◆ **Task**
In the data below, the copy begins at the line containing "1450x840 pixels." and runs through the last line; repeat those lines exactly, minus the pictures.

◆ **Material for this exercise**

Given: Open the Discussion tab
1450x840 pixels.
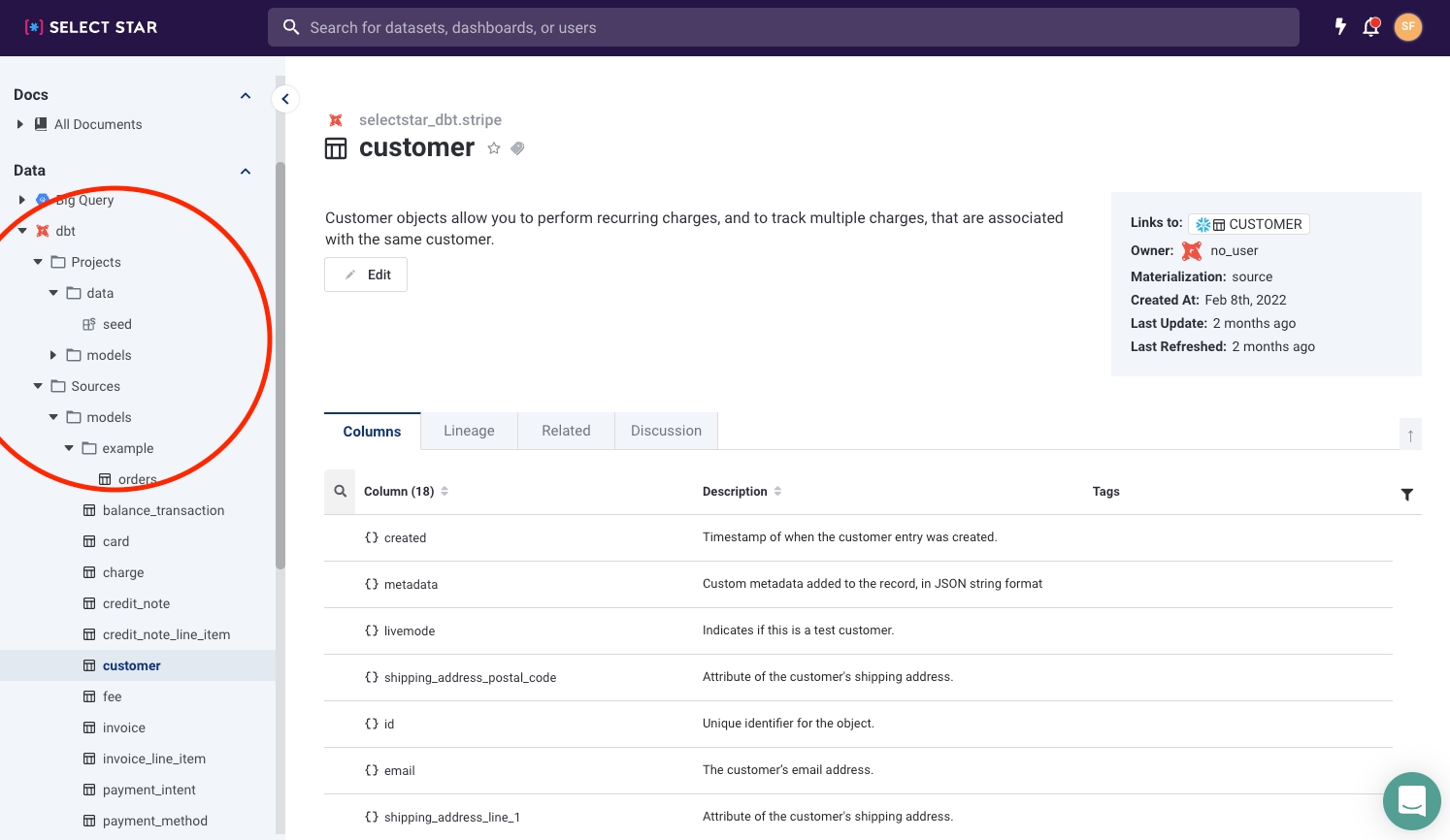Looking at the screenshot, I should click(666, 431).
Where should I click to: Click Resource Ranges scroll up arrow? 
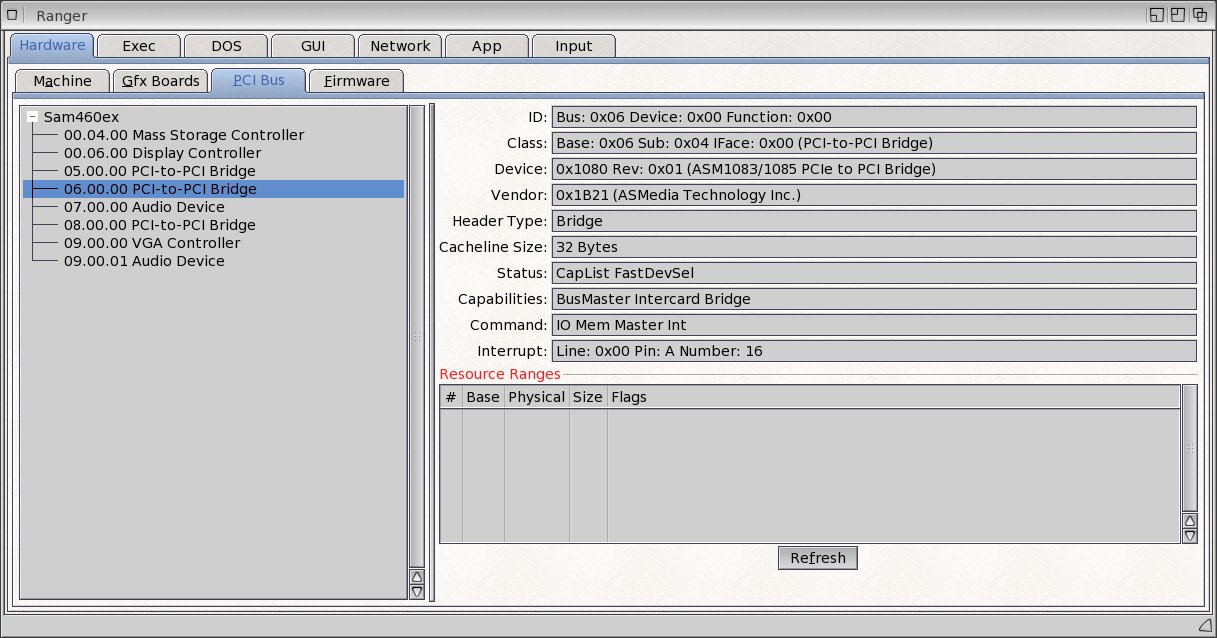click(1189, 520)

◆ **Response area**
1450x840 pixels.
Looking at the screenshot, I should click(666, 431).
Where should I click to: Click Resource Ranges scroll up arrow? 
click(1189, 520)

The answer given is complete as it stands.